A member of the National Honor Society and the French Honor Society, Raghavan spent two years as captain of the table tennis team (two years). He speaks proudly of the fact that he, along with a friend, started a politics club at the school and that it now boasts 30 to 35 members.
“It was a good start,” he smiled.
As an active member of the debate team, Raghavan has participated in the Princeton Model Congress and the Duke Model Congress. In addition to honing his communication skills, it also provided Raghavan with the opportunity to get to know a lot of different people and expand his horizons.

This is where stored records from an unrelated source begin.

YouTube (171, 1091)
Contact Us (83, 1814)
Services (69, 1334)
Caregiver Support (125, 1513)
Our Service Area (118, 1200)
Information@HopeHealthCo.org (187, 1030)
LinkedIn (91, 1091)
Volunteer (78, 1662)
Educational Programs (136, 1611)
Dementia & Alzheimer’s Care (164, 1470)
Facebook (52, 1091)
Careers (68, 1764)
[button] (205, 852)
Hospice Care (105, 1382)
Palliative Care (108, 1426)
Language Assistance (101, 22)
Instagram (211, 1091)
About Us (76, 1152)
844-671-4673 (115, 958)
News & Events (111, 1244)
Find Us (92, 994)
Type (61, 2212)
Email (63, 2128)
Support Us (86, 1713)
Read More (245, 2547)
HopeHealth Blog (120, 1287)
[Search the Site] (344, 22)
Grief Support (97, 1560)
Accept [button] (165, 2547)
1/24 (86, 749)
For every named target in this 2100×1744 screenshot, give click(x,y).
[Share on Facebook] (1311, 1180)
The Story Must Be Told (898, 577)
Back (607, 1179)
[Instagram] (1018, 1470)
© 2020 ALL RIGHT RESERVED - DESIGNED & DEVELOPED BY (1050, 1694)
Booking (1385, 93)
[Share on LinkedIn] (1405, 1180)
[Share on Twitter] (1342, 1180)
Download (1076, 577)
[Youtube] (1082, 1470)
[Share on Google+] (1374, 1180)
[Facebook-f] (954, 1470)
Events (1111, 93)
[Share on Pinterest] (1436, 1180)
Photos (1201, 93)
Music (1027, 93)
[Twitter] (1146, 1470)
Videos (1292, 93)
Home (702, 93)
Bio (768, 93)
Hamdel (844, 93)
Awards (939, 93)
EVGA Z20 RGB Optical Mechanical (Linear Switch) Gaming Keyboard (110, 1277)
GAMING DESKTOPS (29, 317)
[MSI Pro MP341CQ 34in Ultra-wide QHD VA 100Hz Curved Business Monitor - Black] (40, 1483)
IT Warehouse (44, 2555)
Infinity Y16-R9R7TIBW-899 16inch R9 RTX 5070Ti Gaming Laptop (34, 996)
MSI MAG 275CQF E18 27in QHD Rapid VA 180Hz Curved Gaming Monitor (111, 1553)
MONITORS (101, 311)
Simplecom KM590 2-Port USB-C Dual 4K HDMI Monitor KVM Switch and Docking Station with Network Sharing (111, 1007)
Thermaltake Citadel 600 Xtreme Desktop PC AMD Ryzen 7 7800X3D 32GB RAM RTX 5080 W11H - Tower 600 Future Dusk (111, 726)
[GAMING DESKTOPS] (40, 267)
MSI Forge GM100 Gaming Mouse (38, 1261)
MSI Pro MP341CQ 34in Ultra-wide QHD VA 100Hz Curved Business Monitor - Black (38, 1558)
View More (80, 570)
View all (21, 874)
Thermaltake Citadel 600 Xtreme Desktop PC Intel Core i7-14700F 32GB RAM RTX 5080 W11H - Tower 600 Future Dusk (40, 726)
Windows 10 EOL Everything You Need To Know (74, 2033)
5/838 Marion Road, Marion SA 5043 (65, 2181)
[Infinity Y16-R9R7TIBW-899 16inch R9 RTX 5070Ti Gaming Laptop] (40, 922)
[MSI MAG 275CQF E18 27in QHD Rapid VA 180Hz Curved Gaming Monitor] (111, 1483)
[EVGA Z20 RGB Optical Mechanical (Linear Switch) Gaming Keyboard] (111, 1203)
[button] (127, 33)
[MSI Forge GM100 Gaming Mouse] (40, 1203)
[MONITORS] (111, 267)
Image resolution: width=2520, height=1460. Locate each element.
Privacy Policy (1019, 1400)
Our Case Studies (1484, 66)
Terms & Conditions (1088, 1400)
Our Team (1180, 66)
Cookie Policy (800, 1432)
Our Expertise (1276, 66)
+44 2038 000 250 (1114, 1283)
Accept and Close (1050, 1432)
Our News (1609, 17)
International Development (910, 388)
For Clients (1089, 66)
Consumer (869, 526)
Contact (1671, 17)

His experiences contributed to his desire to do something that involved both public speaking and technical matters. That is why he is targeting a career in finance, with a possible focus on hedge fund management.
Toward that goal, Raghavan will attend the University of Pennsylvania. He chose that school from the 13 colleges he applied to because of a combination of factors—a curriculum that will allow him to earn degrees in both economics and computer science, the fact that it is the home of the prestigious Wharton School of Business, and its location, he explained.
The valedictorian has also volunteered at Somerset Assisted Living, helping to serve meals, play bingo and entertain residents with his piano playing.
In fact, much of his time outside of the classroom is spent in the world of music, specifically the complex Indian classical music known as Carnatic. A vocalist and pianist, he hopes to perform in concerts this summer in India “on the path to becoming an actual artist," he said.
For Raghavan, Carnatic music is a “life interest. It gives me everything I need and keeps me balanced throughout.”
He has used his music to help raise funds as United States director of VYSWO, a charity to help village youths in India.
“I want my music to be dedicated to them,” Raghavan said.
As he reflected on his high school years, Raghavan recalled several individuals who were instrumental roles in his development. In addition to parents, he commended HHS guidance counselor Robin Kenney for being “someone I could always talk to about anything. She never got tired of it. She’s amazing.”
He hopes his valedictory remarks will walk “a fine line between lofty thoughts and not sounding like John Hancock, too.”
His advice to future graduates? “Balance yourself; don’t kill yourself. The most successful people in the world are those open to diversity. Don’t be afraid to communicate to others about your problems.”
As for his own future, Raghavan remarked, “I want to be a good student, continue the activities I’ve enjoyed over the years, grow as a person and contribute positively to my community through volunteering.”
In other words, he wants to maintain that all-important sense of balance.